§ **DIRECTIVE**:
Reproduce all of the data below, substituting "bottom toolbar" for every occurrence of "status bar" and leaving everything else unchanged.

§ **TASK MATERIAL**:
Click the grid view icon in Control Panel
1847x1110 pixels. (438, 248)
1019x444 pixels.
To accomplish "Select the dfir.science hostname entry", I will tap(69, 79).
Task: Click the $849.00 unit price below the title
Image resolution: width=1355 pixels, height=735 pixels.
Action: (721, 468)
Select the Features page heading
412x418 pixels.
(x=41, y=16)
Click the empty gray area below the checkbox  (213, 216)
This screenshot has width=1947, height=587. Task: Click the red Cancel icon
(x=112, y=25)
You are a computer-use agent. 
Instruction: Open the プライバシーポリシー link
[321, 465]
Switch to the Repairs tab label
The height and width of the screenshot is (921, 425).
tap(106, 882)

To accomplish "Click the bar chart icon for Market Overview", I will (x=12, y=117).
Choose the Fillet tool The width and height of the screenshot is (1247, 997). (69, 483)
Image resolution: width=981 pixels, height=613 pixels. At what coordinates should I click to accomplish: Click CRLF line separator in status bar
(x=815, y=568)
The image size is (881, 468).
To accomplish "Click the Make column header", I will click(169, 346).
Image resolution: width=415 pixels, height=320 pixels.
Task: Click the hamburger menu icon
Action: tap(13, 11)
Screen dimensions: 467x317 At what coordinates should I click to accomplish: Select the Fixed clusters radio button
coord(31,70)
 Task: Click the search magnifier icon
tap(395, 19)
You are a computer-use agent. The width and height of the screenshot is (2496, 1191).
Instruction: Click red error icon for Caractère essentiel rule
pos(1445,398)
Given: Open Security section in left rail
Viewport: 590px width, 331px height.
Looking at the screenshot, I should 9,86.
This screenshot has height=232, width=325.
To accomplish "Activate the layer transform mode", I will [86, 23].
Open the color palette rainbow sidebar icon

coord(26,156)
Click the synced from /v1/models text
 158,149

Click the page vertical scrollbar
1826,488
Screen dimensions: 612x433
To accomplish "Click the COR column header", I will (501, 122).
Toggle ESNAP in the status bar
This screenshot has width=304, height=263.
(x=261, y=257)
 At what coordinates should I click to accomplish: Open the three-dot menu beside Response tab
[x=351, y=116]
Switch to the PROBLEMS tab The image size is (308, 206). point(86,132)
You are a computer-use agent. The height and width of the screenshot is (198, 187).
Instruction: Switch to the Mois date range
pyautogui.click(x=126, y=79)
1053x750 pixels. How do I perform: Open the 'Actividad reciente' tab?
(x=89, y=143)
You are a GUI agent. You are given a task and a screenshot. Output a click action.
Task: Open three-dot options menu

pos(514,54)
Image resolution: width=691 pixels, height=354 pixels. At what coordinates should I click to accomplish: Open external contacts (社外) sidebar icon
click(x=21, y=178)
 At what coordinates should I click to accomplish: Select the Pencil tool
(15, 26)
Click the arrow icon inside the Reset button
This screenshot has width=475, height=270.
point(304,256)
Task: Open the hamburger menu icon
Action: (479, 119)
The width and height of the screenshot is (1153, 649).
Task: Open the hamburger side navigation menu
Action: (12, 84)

§ **THE RESULT**:
Click the grid view icon in Control Panel
1847x1110 pixels. (438, 248)
1019x444 pixels.
To accomplish "Select the dfir.science hostname entry", I will tap(69, 79).
Task: Click the $849.00 unit price below the title
Image resolution: width=1355 pixels, height=735 pixels.
Action: (721, 468)
Select the Features page heading
412x418 pixels.
(x=41, y=16)
Click the empty gray area below the checkbox  (213, 216)
This screenshot has width=1947, height=587. Task: Click the red Cancel icon
(x=112, y=25)
You are a computer-use agent. 
Instruction: Open the プライバシーポリシー link
[321, 465]
Switch to the Repairs tab label
The height and width of the screenshot is (921, 425).
tap(106, 882)

To accomplish "Click the bar chart icon for Market Overview", I will (x=12, y=117).
Choose the Fillet tool The width and height of the screenshot is (1247, 997). (69, 483)
Image resolution: width=981 pixels, height=613 pixels. At what coordinates should I click to accomplish: Click CRLF line separator in bottom toolbar
(x=815, y=568)
The image size is (881, 468).
To accomplish "Click the Make column header", I will click(169, 346).
Image resolution: width=415 pixels, height=320 pixels.
Task: Click the hamburger menu icon
Action: tap(13, 11)
Screen dimensions: 467x317 At what coordinates should I click to accomplish: Select the Fixed clusters radio button
coord(31,70)
 Task: Click the search magnifier icon
tap(395, 19)
You are a computer-use agent. The width and height of the screenshot is (2496, 1191).
Instruction: Click red error icon for Caractère essentiel rule
pos(1445,398)
Given: Open Security section in left rail
Viewport: 590px width, 331px height.
Looking at the screenshot, I should 9,86.
This screenshot has height=232, width=325.
To accomplish "Activate the layer transform mode", I will [86, 23].
Open the color palette rainbow sidebar icon

coord(26,156)
Click the synced from /v1/models text
 158,149

Click the page vertical scrollbar
1826,488
Screen dimensions: 612x433
To accomplish "Click the COR column header", I will (501, 122).
Toggle ESNAP in the bottom toolbar
This screenshot has width=304, height=263.
(x=261, y=257)
 At what coordinates should I click to accomplish: Open the three-dot menu beside Response tab
[x=351, y=116]
Switch to the PROBLEMS tab The image size is (308, 206). point(86,132)
You are a computer-use agent. The height and width of the screenshot is (198, 187).
Instruction: Switch to the Mois date range
pyautogui.click(x=126, y=79)
1053x750 pixels. How do I perform: Open the 'Actividad reciente' tab?
(x=89, y=143)
You are a GUI agent. You are given a task and a screenshot. Output a click action.
Task: Open three-dot options menu

pos(514,54)
Image resolution: width=691 pixels, height=354 pixels. At what coordinates should I click to accomplish: Open external contacts (社外) sidebar icon
click(x=21, y=178)
 At what coordinates should I click to accomplish: Select the Pencil tool
(15, 26)
Click the arrow icon inside the Reset button
This screenshot has width=475, height=270.
point(304,256)
Task: Open the hamburger menu icon
Action: (479, 119)
The width and height of the screenshot is (1153, 649).
Task: Open the hamburger side navigation menu
Action: (12, 84)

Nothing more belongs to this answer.